Some of the behaviors that could lead to such a diagnosis are eerily familiar: repeatedly performing acts that are grounds for arrest; deceitfulness, as indicated by repeated lying, use of aliases, or conning others for personal profit or pleasure; consistent irresponsibility, as indicated by repeated failure to meet financial obligations; and lack of remorse, as indicated by being indifferent to or rationalizing having hurt, mistreated or stolen from another."

Antisocial Personality Disorder is more common in urban settings and in populations with low socioeconomic status. That has led some psychologists to argue that these behaviors may result from a "protective survival strategy" rather than from a mental disorder.

Those with Antisocial Personality Disorder are often intentionally deceitful in order to gain money, sex or power. Some also have inflated self-images that lead them to believe that an ordinary job is beneath them.

While they wreak havoc on others, people with Antisocial Personality Disorder are more likely to become homeless, spend years in prison or die violently. In short, these perpetrators are also victims.


Not saying this is the case, but I found it interesting. I've known a few people like that in my lifetime.

By Crystal915 on Tuesday, May 16, 2006 - 08:47 pm:

No advice, just HUGS.... vent away anytime.

By Anonymous on Tuesday, May 16, 2006 - 09:40 pm:

I have a sister like this and honestly I believe that she believes the stories she tells to be true. She will defend it (whatever story she's telling at the time) until the end. I personally believe it's an illness of some sort, being on the receiving end of it is VERY hurtful, aggravating, and frustrating I know as I'm there constantly. I think until they either "live in the real world" or get some help we just have to be careful and take theier word for what it's word.

No advice really just letting you know you're not alone. (((HUGS)))

By Mommmie on Tuesday, May 16, 2006 - 10:16 pm:

I think it's hard-wired into them. It's genetic.

By Dawnk777 on Tuesday, May 16, 2006 - 10:25 pm:

I'm sorry. {{{HUGS}}}

By Ginny~moderator on Wednesday, May 17, 2006 - 05:44 am:

I sure hope it's not genetic. My ex told so many little lies - and so many of them could be checked out, like Shann's mom. It was and is so incredibly frustrating, to the point where I would think - if he says its raining, I'm going to look out the window. I sure wish I knew the answer.
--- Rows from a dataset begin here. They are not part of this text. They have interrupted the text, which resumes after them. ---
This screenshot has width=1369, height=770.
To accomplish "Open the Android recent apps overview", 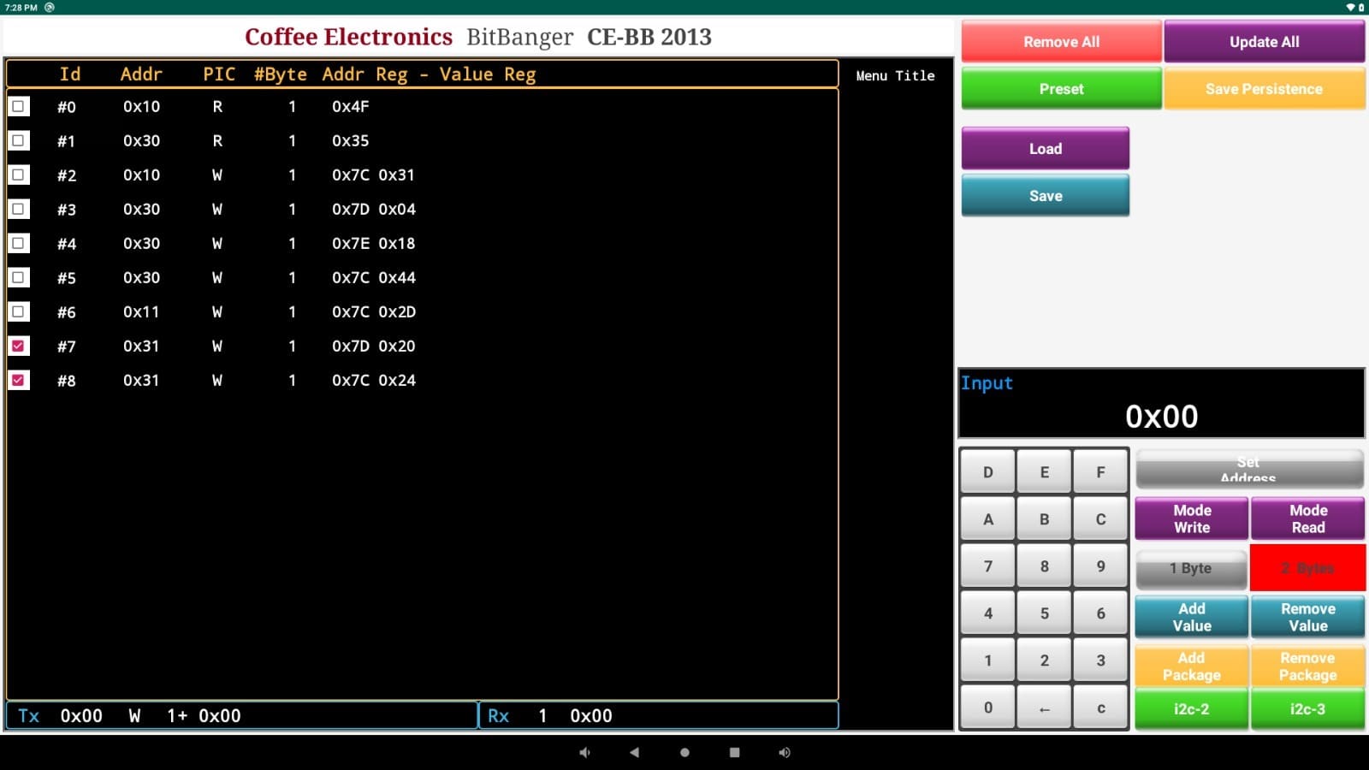I will coord(734,751).
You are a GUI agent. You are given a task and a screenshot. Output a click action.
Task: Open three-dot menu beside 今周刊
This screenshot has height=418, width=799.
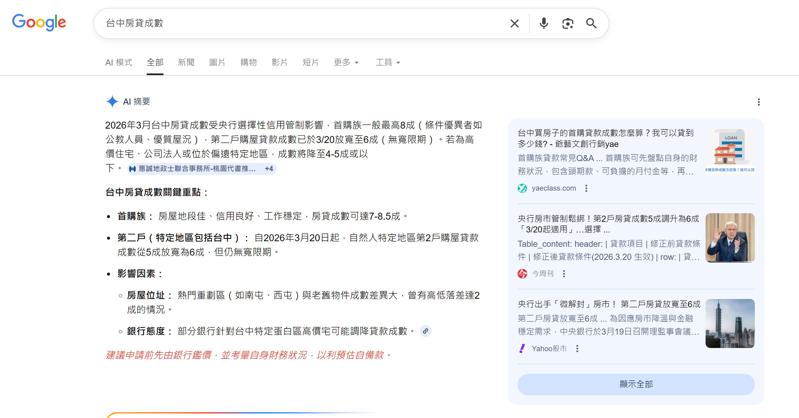coord(564,273)
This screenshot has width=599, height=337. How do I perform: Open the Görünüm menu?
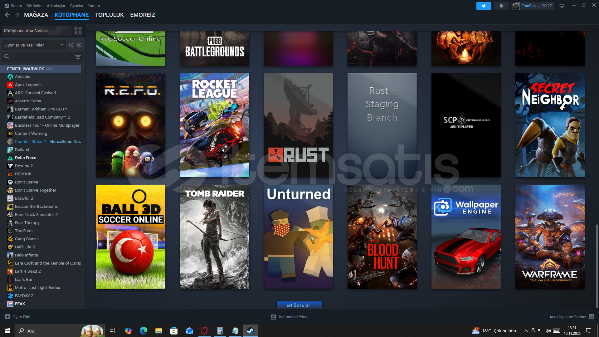pyautogui.click(x=34, y=6)
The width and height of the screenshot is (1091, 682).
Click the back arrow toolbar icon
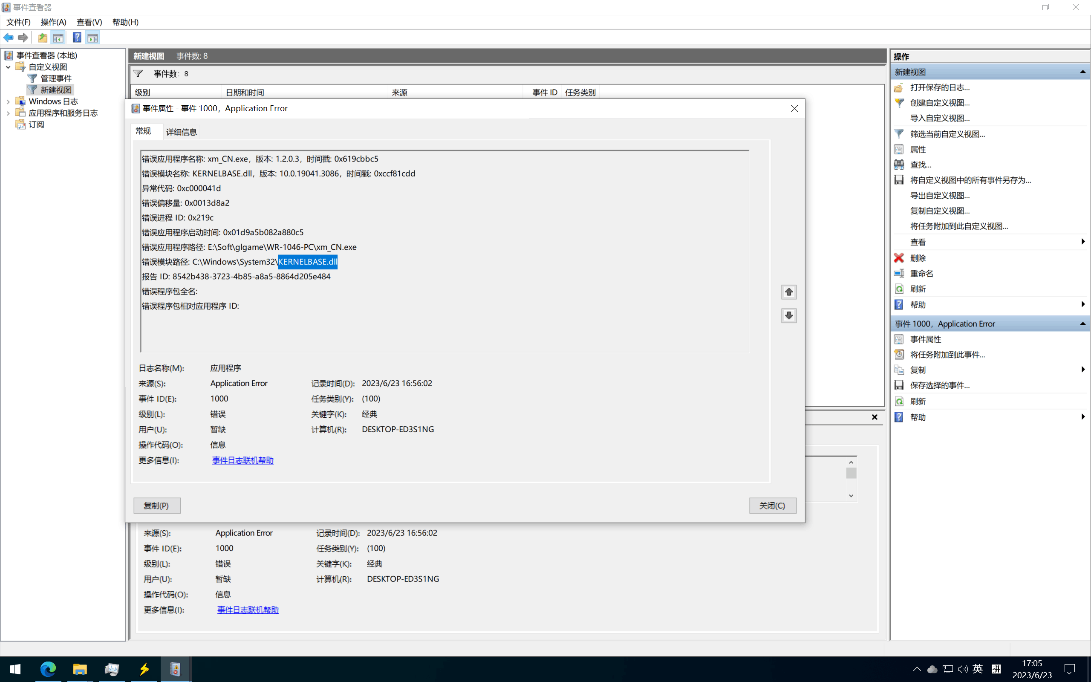click(x=8, y=37)
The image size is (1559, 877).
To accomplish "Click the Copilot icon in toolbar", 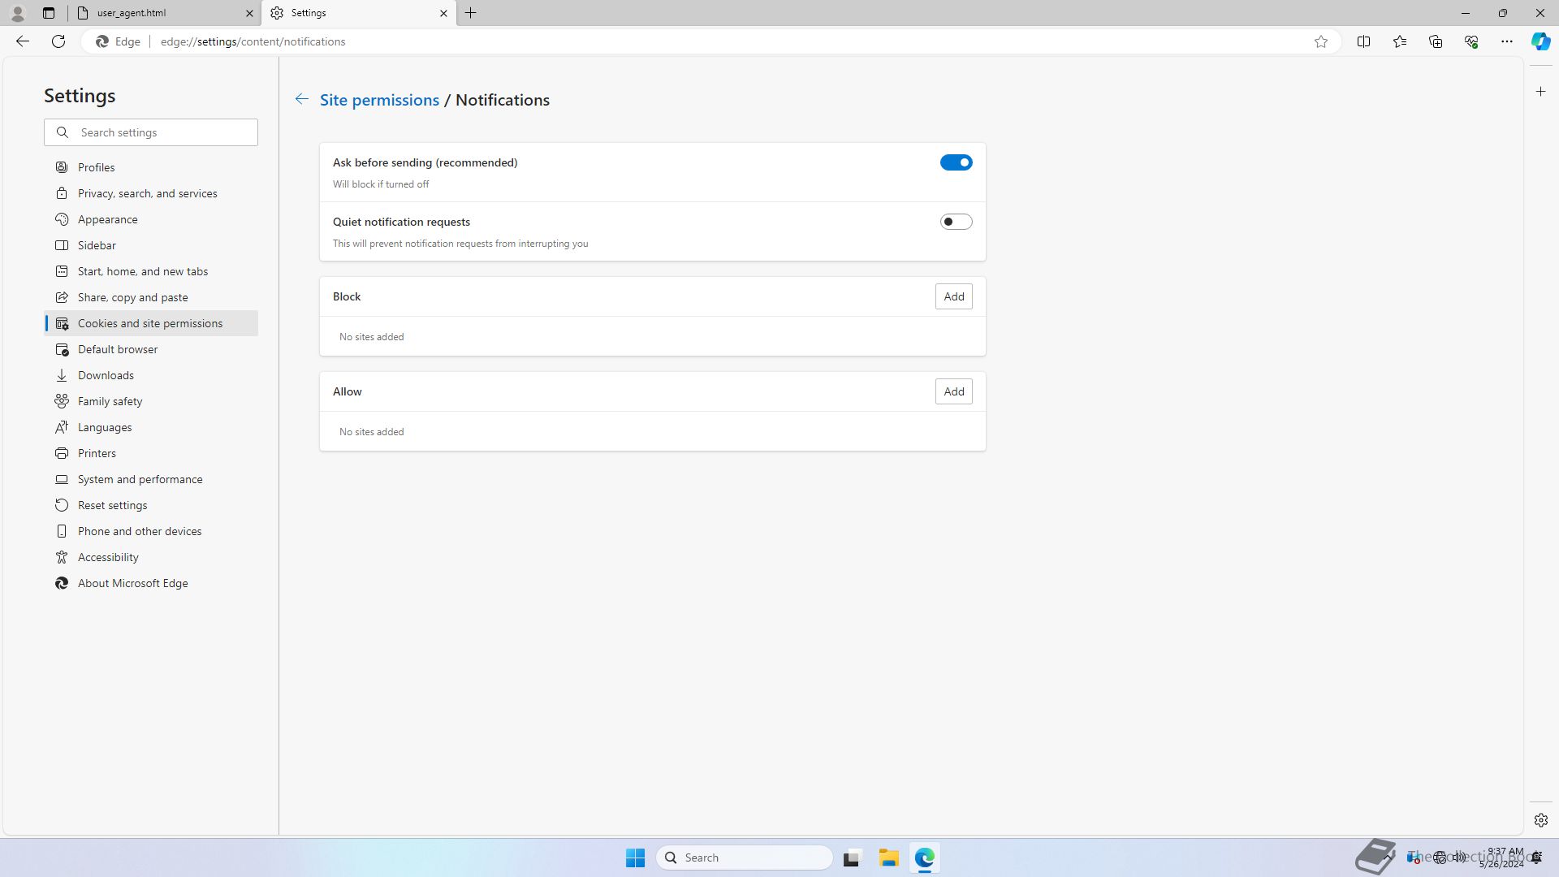I will coord(1540,41).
I think you have the right idea, Shann - just stay out of any "problems" she describes, because it will bite you in the rear. Sadly, when it's a family member, we have to just accept that person as s/he is, and find work-arounds in order to be able to get on with life. I wish I had some solution to offer.

The explanation Karen posted makes a lot of sense - my ex wasn't/isn't at the worst end of that spectrum, but a lot of the pieces of the description fit.

By Sandysmom on Wednesday, May 17, 2006 - 10:22 am:

I'm sorry you are going through this. I have a friend who was like that. But, I knew she had a miserable childhood followed by a messy divorce with her parents. She hated her life and lied, I think, to create in her mind a better world for herself instead of accepting her life and rising above it. For her, it had a lot to do with shame. The life she lived as a child was full of drugs, affairs, abuse, sexual abuse etc... When she looked at herself, all she saw was that she was a part of that even though it was not her fault. It "became" her in her mind and the only way out was to lie. She is now 38 and on her 2nd marriage and pregnant. The last time I saw her, there was a different look in her eye, kind of like there had been a healing and I was happy for her. It's just my experience, but I hope it helps, even a little.
BTW, I do think to some extent, it does have to do with protective survival as stated in Karen's post. This problem is very rampant in foster children. Mainly the older ones.

By Sandysmom on Wednesday, May 24, 2006 - 07:33 pm:

Bump - especially read Karen's post.